The annotation step seeks to generate annotation that can be composed on the story product or photocollage. Annotation is designed to provide context information about the image or group of images and assist the customer in communicating the story surrounding the images. A very common form of annotation is text associated with each image and with a group of images which explains the “who, what, when, where, and why”. Such context information is generally derived from metadata 34 generated in previous processing steps, user profiles 30 or, image understanding algorithms applied in the annotation module. “Who” information may be determined using face recognition algorithms applied to the pixel data 32 tuned by the training data contained in the customer profile 30. Using a commercial product such as “Facelt” by Visionics, a database of known faces can be retrieved from the customer profile 30 and used to guide the face recognition software. “What” information can be asserted by correlating date and time of the image capture available in the image metadata 34 with key dates contained in the customer profile 30. In addition more “what” data can also be asserted by looking within the image 32 for specific cultural icons, derived from object recognition algorithms, such as birthday cakes, Christmas trees or, graduation robes. “When” information for annotation is easily determined using metadata 34 such as date and time recorded at the time of capture. “Where” information may be provided from the capture device integrated with GPS (Global Positioning System) technology and then added to the metadata 34 for the image or it can be guessed at using image understanding algorithms which correlate known location scenes with the image content from available images 32. “Why” information is very difficult to determine without some input from the image owner via the product order information 36. The annotation, once determined, can be rendered as text, graphics, images, video or sound and associated with the individual images or with the group of images in either a traditional photocollage or digital product.
The image enhancement module applies image processing to improve the image for the intended story based purpose. Two categories of image enhancement are considered for each image.
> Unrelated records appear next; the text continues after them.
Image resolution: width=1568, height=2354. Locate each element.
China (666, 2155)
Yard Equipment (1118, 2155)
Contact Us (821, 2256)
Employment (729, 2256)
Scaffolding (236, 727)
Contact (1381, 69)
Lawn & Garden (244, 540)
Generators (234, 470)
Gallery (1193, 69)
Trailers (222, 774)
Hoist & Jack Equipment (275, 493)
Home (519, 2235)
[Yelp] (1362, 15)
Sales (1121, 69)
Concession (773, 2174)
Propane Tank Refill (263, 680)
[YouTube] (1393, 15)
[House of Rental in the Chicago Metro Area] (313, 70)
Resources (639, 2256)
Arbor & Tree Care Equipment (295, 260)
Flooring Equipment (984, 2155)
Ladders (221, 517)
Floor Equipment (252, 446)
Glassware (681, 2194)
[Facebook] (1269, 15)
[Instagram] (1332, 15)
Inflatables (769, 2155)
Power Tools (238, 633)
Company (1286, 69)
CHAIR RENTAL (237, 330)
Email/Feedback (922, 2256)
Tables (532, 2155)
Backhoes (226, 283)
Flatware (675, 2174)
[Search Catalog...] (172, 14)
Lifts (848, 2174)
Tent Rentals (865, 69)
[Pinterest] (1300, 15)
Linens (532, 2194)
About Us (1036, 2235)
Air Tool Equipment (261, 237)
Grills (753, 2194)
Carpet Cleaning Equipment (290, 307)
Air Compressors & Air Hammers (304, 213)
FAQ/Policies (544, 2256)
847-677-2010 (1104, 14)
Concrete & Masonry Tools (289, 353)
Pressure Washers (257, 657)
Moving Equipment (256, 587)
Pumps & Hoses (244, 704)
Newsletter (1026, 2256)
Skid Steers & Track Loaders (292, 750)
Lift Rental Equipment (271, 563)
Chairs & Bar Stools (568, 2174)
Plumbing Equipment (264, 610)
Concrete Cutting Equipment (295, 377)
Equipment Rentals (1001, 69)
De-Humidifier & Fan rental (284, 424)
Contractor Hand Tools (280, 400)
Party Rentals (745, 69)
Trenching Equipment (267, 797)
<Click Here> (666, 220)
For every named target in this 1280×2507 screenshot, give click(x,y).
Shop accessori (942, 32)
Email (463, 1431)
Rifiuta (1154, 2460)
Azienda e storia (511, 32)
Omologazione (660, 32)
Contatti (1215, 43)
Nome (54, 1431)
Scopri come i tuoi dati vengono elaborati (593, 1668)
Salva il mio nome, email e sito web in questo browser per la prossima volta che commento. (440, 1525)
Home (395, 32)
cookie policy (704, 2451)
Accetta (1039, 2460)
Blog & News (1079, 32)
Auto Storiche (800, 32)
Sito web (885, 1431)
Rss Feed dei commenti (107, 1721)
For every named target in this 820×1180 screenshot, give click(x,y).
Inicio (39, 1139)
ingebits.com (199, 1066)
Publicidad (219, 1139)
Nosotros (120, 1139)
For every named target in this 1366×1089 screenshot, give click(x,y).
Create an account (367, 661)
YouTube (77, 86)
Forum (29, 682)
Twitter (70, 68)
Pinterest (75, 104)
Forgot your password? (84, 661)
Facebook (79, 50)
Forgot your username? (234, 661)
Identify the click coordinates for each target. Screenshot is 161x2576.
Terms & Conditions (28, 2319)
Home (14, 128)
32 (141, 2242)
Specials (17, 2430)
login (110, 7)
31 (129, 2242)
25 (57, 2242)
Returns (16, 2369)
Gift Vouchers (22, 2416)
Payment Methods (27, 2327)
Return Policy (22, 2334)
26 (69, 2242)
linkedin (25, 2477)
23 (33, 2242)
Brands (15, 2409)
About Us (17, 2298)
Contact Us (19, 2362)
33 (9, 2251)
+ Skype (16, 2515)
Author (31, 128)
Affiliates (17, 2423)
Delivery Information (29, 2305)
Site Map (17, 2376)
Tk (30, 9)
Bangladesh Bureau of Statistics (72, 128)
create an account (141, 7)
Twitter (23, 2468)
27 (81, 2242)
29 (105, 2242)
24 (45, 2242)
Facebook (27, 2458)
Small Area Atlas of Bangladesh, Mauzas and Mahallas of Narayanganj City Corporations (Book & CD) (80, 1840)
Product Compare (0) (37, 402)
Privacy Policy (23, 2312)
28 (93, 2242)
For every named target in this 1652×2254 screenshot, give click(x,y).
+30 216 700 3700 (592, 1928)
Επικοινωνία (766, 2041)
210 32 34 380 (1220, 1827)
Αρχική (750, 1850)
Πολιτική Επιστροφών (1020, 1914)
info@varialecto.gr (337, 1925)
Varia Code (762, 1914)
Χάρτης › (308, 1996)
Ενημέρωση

Basic image enhancements are applied to all images, as necessary, would include: red-eye removal, brightness and contrast adjustment, color adjustment, and crop and zoom to improve composition. Image enhancements are applied directly to the pixel data 32 and recorded in the image metadata 34 from the images. A second category of image enhancement is applied to the images in order to enhance their use within a story context to communicate the emotion or to support the story theme as described in the processing goal 38. For instance, selected images from a wedding story would be softened using a blur algorithm or the colors of an image could be made to match those found in a comic strip. The application of this type of enhancement processing is either specified in the product description 36 generated from the customer profile 30. All of these operations are available in image editing software programs such as Adobe PhotoShop, with the exception of red-eye removal and red-eye removal can be accomplished via the Kodak Imaging Workstation and other software such as Picture-It from Microsoft.
Some product specifications will include a processing goal to associate external content that is relevant to the product and the image content. This associated content provides additional context and interest in the final rendered product. External content takes several forms including weather reports, newspaper headlines, stock photographs, advertisements, historical references, travel brochure copy, popular music clips, video segments, etc. In order to locate and find appropriate content for the image story/photocollage the metadata 34 attached to each image and image group and is interrogated to derive searchable topics or specific information located in the customer profile 30. These search topics would focus on the when, where, what aspects of the image story. Once a series of potential search topics have been assembled they are formatted into queries and searches are performed on a variety of databases. The results of these content queries is then refined by applying priority rules from the product description database and customer preferences stored in the customer profile 30. These types of searches are common in information databases such as Yahoo® on the internet (www.yahoo.com) or from Dialog corp. If there are items within the image that can be identified with specific events (such as a wedding or birthday) or if a person can be identified from imaging algorithms, the Pixel Information 32 is used to determining the types of additional content that are added. The Processing Goals 38 dictate the forms and types of associated content that is added. The Product Order Information 36 is also a source of information regarding the association of content by a special request on the form (such as a theme park or wedding motif).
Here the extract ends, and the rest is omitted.